As part of the COMPLY Summit Series, we had a virtual discussion with Richard Cordray, former Director of the CFPB, where he shared his insights on a range of timely topics including: managing a remote workforce, navigating the regulatory landscape, creating a strong compliance practice, and how to mitigate risk and avoid enforcement actions from the Bureau. With so much content applicable to compliance professionals and beyond, we’re going to go in-depth on each topic in a series of blog posts in the coming weeks.

Part 2 of this series will cover his insights on the new regulations and guidance around mortgage forbearance, the challenges consumers and organizations are facing, and how to solve them.

The Struggle with Loan Modifications and Regulation X

As the current pandemic continues to affect consumers’ financial stability, regulators are providing new guidance and laws to help consumers. In light of those who are struggling to keep up with their mortgage payments, the recently passed Coronavirus Aid, Relief, and Economic Security Act (CARES Act) includes provisions on forbearance for federally backed mortgage loans.

While this is beneficial for consumers who need it, it does cause some difficulties for both consumers and mortgage servicers. The issue with this, Cordray says, is that many consumers are confused about their rights, and oftentimes aren’t even aware of the rights that they have. Since many are unaware of what they are entitled to, they may not be taking the necessary steps to help ease their financial burdens.

With the rapidly-changing regulatory environment, “it’s difficult for compliance officers to keep up with, let alone the general public that doesn’t even know about these things, except for hearing about them through word of mouth.” -Richard Cordray

For mortgage servicers, they must ensure that they are staying on top of new laws, maintaining compliance, and acting quickly to help consumers. On top of this, mortgage servicers are seeing a huge increase in call volume for forbearance.
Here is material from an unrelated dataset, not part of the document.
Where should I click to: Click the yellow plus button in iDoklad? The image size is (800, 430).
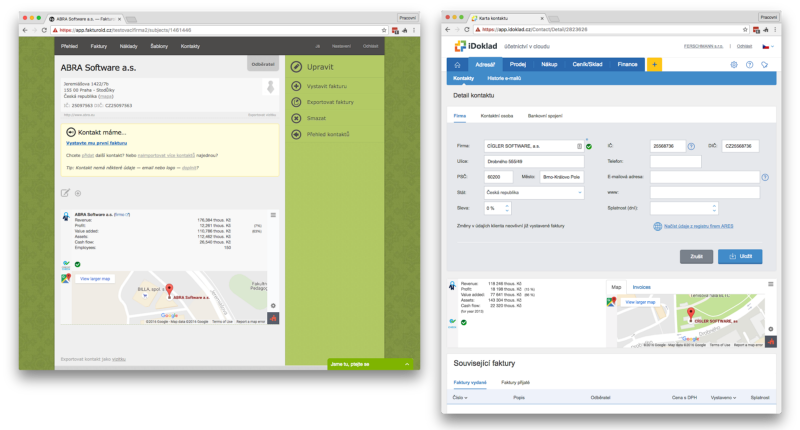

Keeping on top of these requests and act in a timely manner to help affected borrowers—all while complying with Regulation X’s verbal loss mitigation requirements is a real struggle for many companies. 
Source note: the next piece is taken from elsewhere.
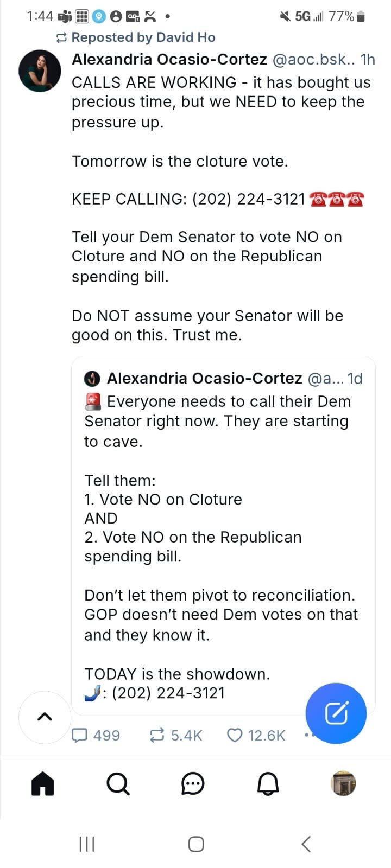Tap the repost icon showing 5.4K
This screenshot has width=391, height=868.
click(x=157, y=735)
How the Bureau Can Help Consumers and Servicers

There are ways that the Consumer Financial Protection Bureau (CFPB) can help consumers and mortgage servicers during this time—and already have. For consumers, the Bureau created a website dedicated to helping them navigate mortgage and housing assistance, including informational videos and documents.

For mortgage servicers, Cordray says, a valuable tool that the CFPB offers is their Consumer Complaint Database. “The problem with most economic data is that it is gathered after the fact, with a lag. It has to be organized, compiled, and analyzed. You’re often months out of date or certainly weeks out of date,” says Cordray. However, Cordray strongly recommended for servicers to utilize the complaint database. Since it is updated in real-time, it will provide a comprehensive and accurate snapshot of the struggles that consumers are facing right now. Armed with this information, servicers can easily keep an eye on what’s happening and act accordingly.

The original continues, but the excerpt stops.